What is De Quervain’s Tenosynovitis?

  • DeQuervain’s Tenosynovitis is an overuse injury involving the tendons surrounding the thumb and wrist. This is characterized by repeated motions in the wrist and thumb, leading to inflammation of the synovium (covering) surrounding the tendons of abductor pollicis longus (APL) and extensor pollicis brevis (EPB).

Who is most at risk for developing De Quervain’s?

  • Women between the ages of 30 and 50, especially those who have repetitive hand or wrist motions in their daily lives. However, it is also seen in populations that utilize hand tools for extended periods of time such as construction workers or mechanics. (Fakoya) This condition can also be considered acute due to blunt force trauma or biomechanical compression. (Allbrook)

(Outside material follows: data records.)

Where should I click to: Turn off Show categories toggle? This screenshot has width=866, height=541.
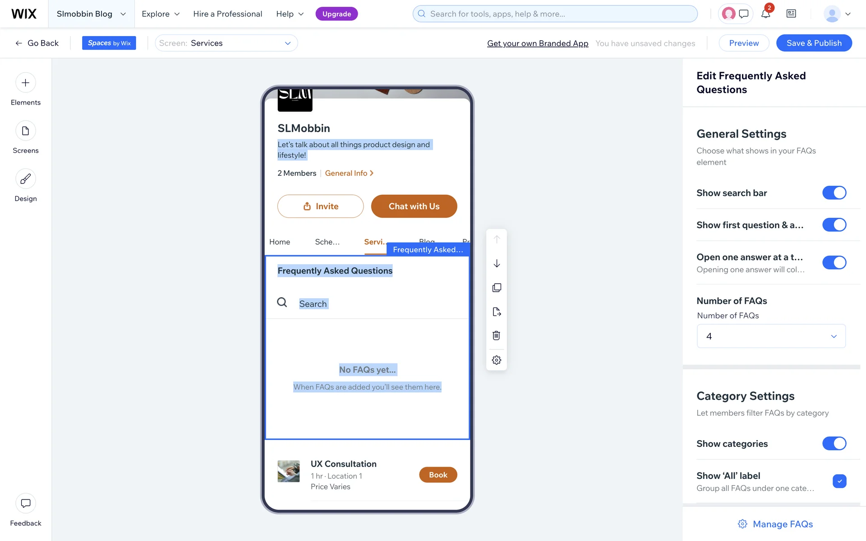click(834, 444)
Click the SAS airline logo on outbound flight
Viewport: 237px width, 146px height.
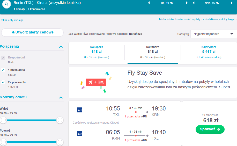(x=80, y=110)
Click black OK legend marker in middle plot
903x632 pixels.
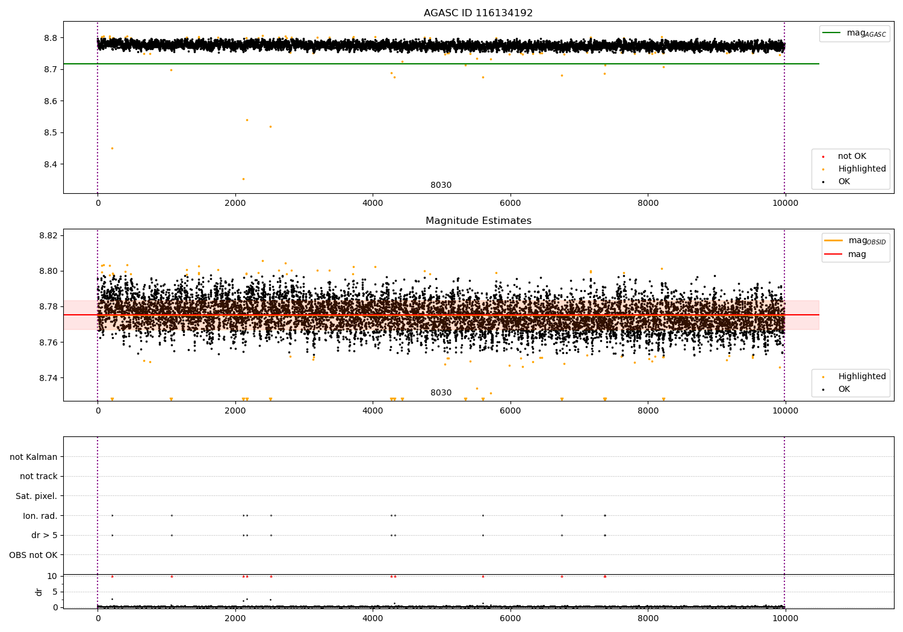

How do you know if you have De Quervain’s Tenosynovitis? (Signs/Symptoms)

  • Patients typically present with lateral sided wrist pain that may radiate up the forearm. Swelling and tenderness are also noted along the tendons of APL and EPB. Patient’s report their pain typically increases with thumb movement, grasping objects, or twisting of the wrist.

How is De Quervain’s Tenosynovitis diagnosed?

  • Physicians will guide you through a series of movements including the Finkelstein’s maneuver which involves flexing the thumb across the palm while the physician moves your wrist into ulnar deviation. This is tested on both hands to avoid any false positive findings. (Allbrook)

  • Ultrasound is another great alternative to diagnose De Quervain’s Tenosynovitis. While providing real-time images of the area, it allows the physician to further view the surrounding tissue structures to evaluate the tendon sheath covering both the APL and EPB tendons.

How can you prevent this?

  • While there is not much to be done regarding the prevention of the injury, there are ways to prevent further damage once pain begins. Utilizing splints prevent aggravating movements of the wrist and thumb that lead to stenosis- or narrowing- of the dorsal compartment, therefore, allowing rest and recovery to take place. (Allbrook)

What are the treatments of De Quervain’s Tenosynovitis?

  • Conservative: Surgical intervention is not the typical route of treatment for this injury. The usage of oral steroids, corticosteroid injections, splinting, and physical therapy are the gold standards of care for patients impacted by De Quervain’s. Splinting options include off-the-shelf options that you may find in local drug stores as well as custom made orthotics. It has been reported that corticosteroid injection in combination with usage of a splint have better outcomes than with corticosteroid injection alone. (Fakoya)

  • Surgery: After failed conservative treatment, either physical therapy or corticosteroid injections, within six months of intervention, surgical release is the next step. During this procedure, the physician will go in and release the first dorsal compartment housing the APB and EPL. This allows the tendons to move freely and decrease the friction and irritation to the tendon sheath. (Fayoka) However, there is always the chance that surgery can fail and lead to subluxation of the tendons. This can be avoided by carefully following post-surgical guidelines and restrictions such as splinting and scar management.


  • Allbrook V. (2019). 'The side of my wrist hurts': De Quervain's tenosynovitis. Australian journal of general practice, 48(11), 753–756.
  • Fakoya, A. O., Tarzian, M., Sabater, E. L., Burgos, D. M., & Maldonado Marty, G. I. (2023). De Quervain's Disease: A Discourse on Etiology, Diagnosis, and Treatment. Cureus, 15(4), e38079.